L’inarrestabile declino dell’italiano, tra abuso di emoji e anglicismi

L’italianese, neo lingua ufficiosa parlata però dal 90 per cento degli italiani, è il tema di oggi. Che prende avvio da una citazione storica. “Chi parla male, pensa male e vive male. Bisogna trovare le parole giuste. Le parole sono importanti”. Ricordate Nanni Moretti nel film Palombella rossa? Ripeteva quel che aveva già denunciato George Orwell ne I principi della neolingua scritto come appendice di 1984: “La lingua diventa brutta e imprecisa perché i nostri pensieri sono stupidi, ma a sua volta la sciatteria della lingua ci rende più facili i pensieri stupidi”. Ciò per dire che la circolarità fra sciatteria linguistica e pensieri stupidi non è certo nuova, ma non c’è dubbio che in questi anni abbia conosciuto una notevole accelerazione.

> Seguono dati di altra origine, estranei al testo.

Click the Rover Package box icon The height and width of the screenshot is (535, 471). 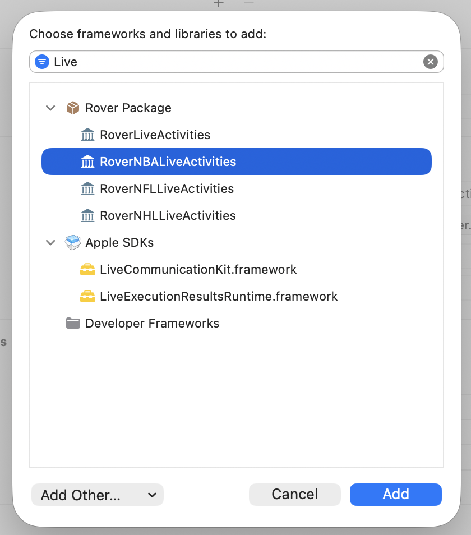[72, 108]
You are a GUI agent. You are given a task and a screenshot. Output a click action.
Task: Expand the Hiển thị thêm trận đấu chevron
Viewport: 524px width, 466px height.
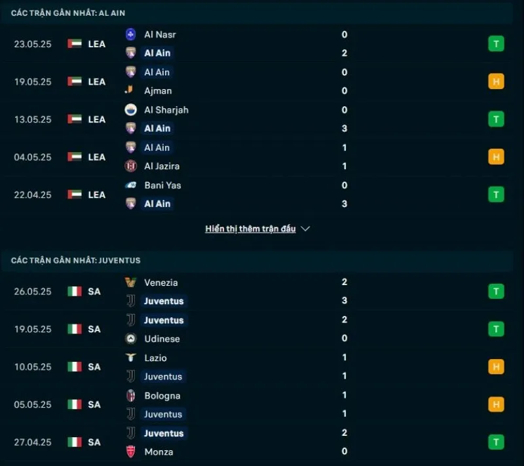[305, 229]
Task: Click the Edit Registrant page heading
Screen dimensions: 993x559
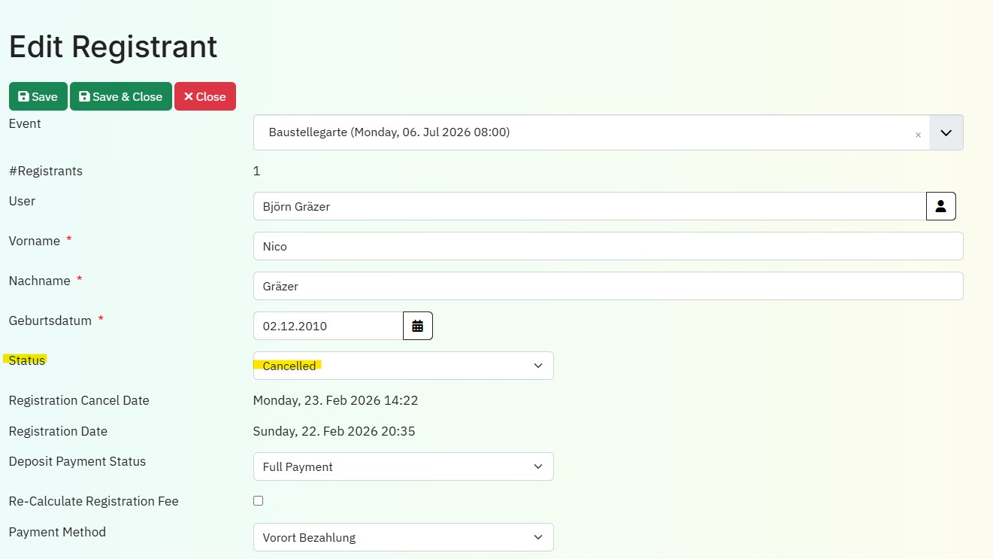Action: tap(113, 47)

Gli ambiti nei quali è osservabile sono molteplici. Anzitutto quelli che sono, o meglio erano, i luoghi elettivi del bel parlare, dell’arte oratoria: la politica e il parlamento, il diritto e i tribunali. Chi pensa ai maestri e retori della parola giudiziaria si può accomodare davanti alla tv e guardarsi programmi come Un giorno in pretura o Quarto grado per rendersi conto come parlano oggi avvocati difensori e pubblici ministeri. Una pietra miliare resta però il “che c’azzecca” di Antonio Di Pietro, che risponde positivamente all’interrogativo “è giunta la fine dell’oratoria forense?”. Personificando anche l’analogo scadimento dell’oratoria politica.